Recently injured University of Alabama quarterback, Tua Tagovailoa, is hoping TightRope ankle surgery will help get him off the bench and back in the game long before the season’s end.
Tagovailoa suffered a high ankle sprain during a mid-October game against long-time rival, Tennessee. Crimson Tide fans are counting the days until he’s cleared to return to the football field. With the innovative TightRope procedure, they shouldn’t have long to wait.
Innovation That Makes a Difference
TightRope ankle surgery is used to repair injured or torn ligaments that result from a high ankle sprain or to treat certain types of fractures, according to Dr. Nicholas T. Gates, an orthopaedic surgeon with OrthoCincy Orthopaedics & Sports Medicine who specializes in ankle surgery.
In more traditional ankle surgery, a screw is used to stabilize the injured ankle while the torn ligaments or broken bones healed. The screw’s rigidity prevents much movement during the early stages of recovery, which requires several months of rehabilitation and restricted activity. Once the ankle heals, a second surgery is required to remove the screw.
During the TightRope procedure, a hole is drilled across the two leg bones and a strong suture is made with a braided polyethylene cord. The cord goes through the drilled hole and holds the leg bones together to stabilize the injured ankle. The “tightrope” that’s created takes the place of the injured ligaments and provides long-term stability and improved function while they heal. The tightrope stays in place and does not require a second surgery for removal.
The end result is “a speedier recovery, faster rehab and earlier return to play,” said Dr. Gates.
“I began doing TightRope about seven years ago. In the ‘old days’ we couldn’t let a person move or walk on their injured ankle because the screw we used for the repair was too rigid to allow normal motion,” said Dr.
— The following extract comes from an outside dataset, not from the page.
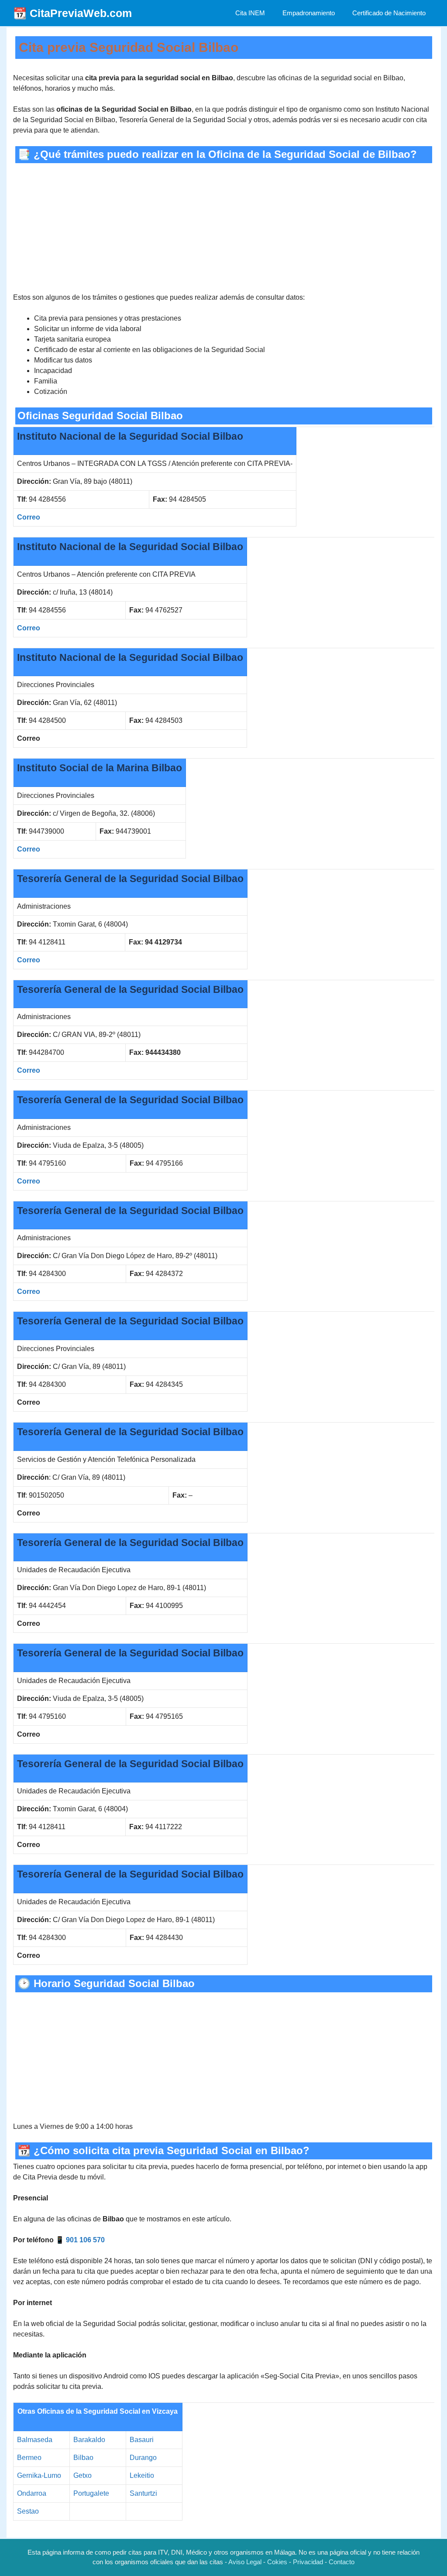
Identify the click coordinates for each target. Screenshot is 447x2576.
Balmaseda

Gates. “With TightRope, normal motion of the ankle is restored early on.”
Not Just for Athletes
The desire for a faster recovery and shorter rehabilitation is not limited to high-level athletes.
“Everyone wants to return to normal quickly. An earlier return to your job, your hobbies, your everyday life – that’s everything to a lot of people,” said Dr. Gates.
Hanna Mills, a college student and kickbox instructor, couldn’t agree more. Hanna recently sustained a high ankle sprain when she jumped off the dock at Licking River and unexpectedly landed in shallow water.
“I went to the ER and they put me in a splint and gave me crutches,” Hanna said. When that didn’t provide relief, Hanna sought out Dr. Gates, who told her she’d torn the ligaments in her ankle and separated her leg bones. “He said I needed surgery right now,” Hanna explained.
Hanna had TightRope surgery to repair her ankle and within just a few days she was back in class studying massage therapy. She’s wearing a protective boot and doing physical therapy several weeks earlier than would’ve been possible with standard ankle repair and she no longer needs crutches to get around.
Like Tagovailoa, Hanna doesn’t expect her injury to keep her on the sidelines for long.
“I’m so grateful,” she said. “Everyone recommended Dr. Gates. He knew right off the bat what was wrong with my ankle. He sat down with me, talked to me and answered all my questions. He broke down everything for me and made sure I understood. In a couple weeks I’ll be fine.”